→ **What the task requires**
Every line from the one with "Instruction: Open the Email tab envelope icon" through the last line below should be repeated exactly; pictures stay out of the copy.

→ **Records to process**
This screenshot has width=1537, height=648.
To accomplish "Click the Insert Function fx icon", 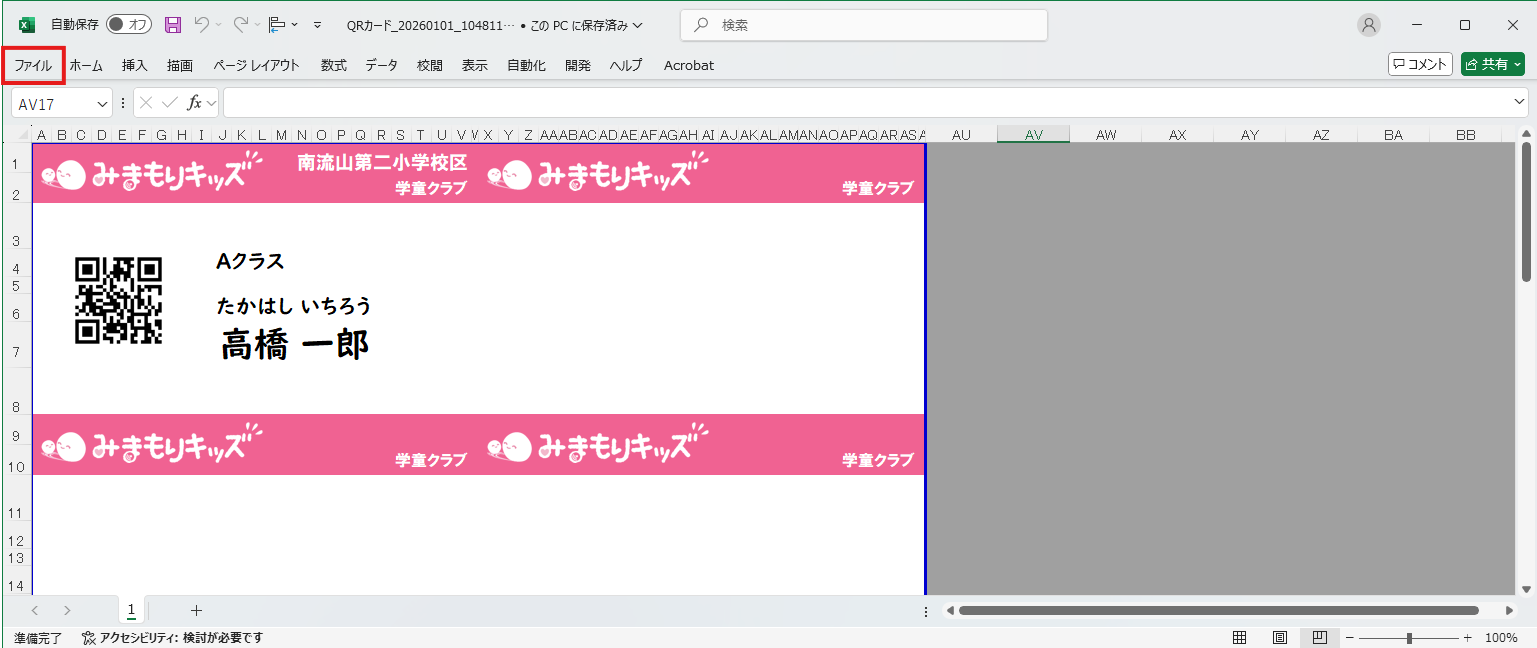I will (195, 103).
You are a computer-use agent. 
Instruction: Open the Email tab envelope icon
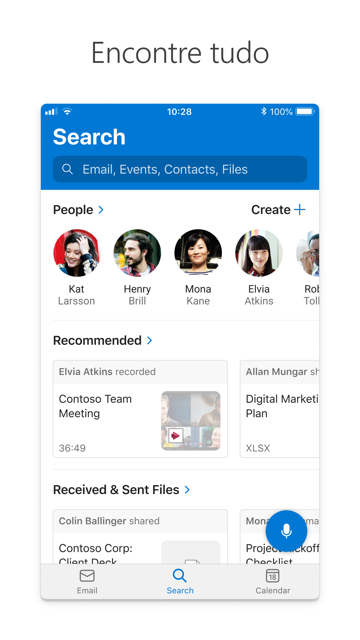coord(87,576)
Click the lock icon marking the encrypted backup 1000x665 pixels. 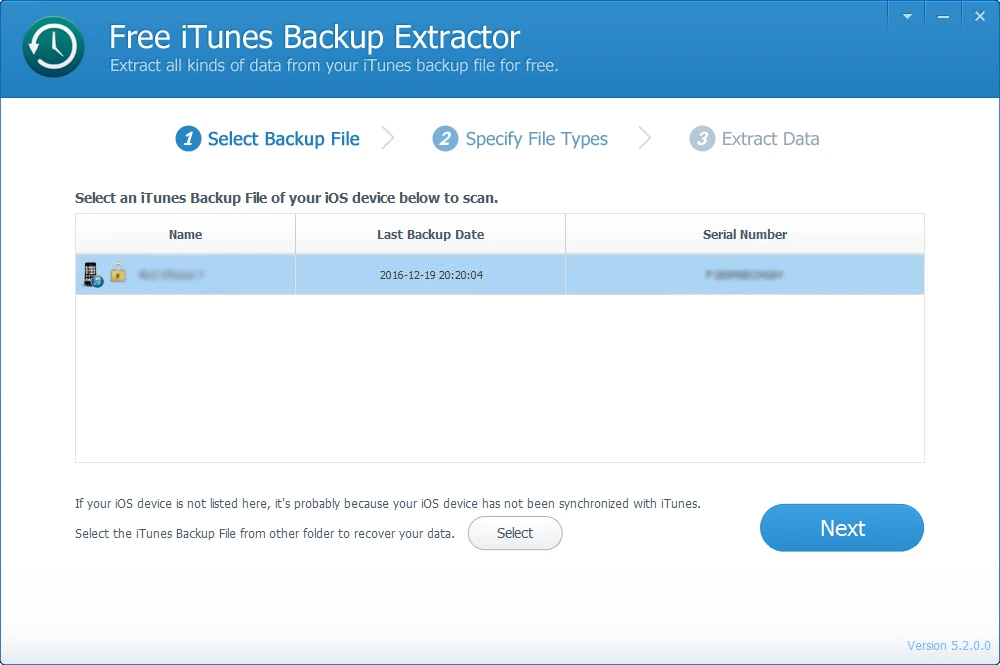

→ **Answer to this problem**
Instruction: Open the Email tab envelope icon
coord(87,576)
Click the lock icon marking the encrypted backup 1000x665 pixels. 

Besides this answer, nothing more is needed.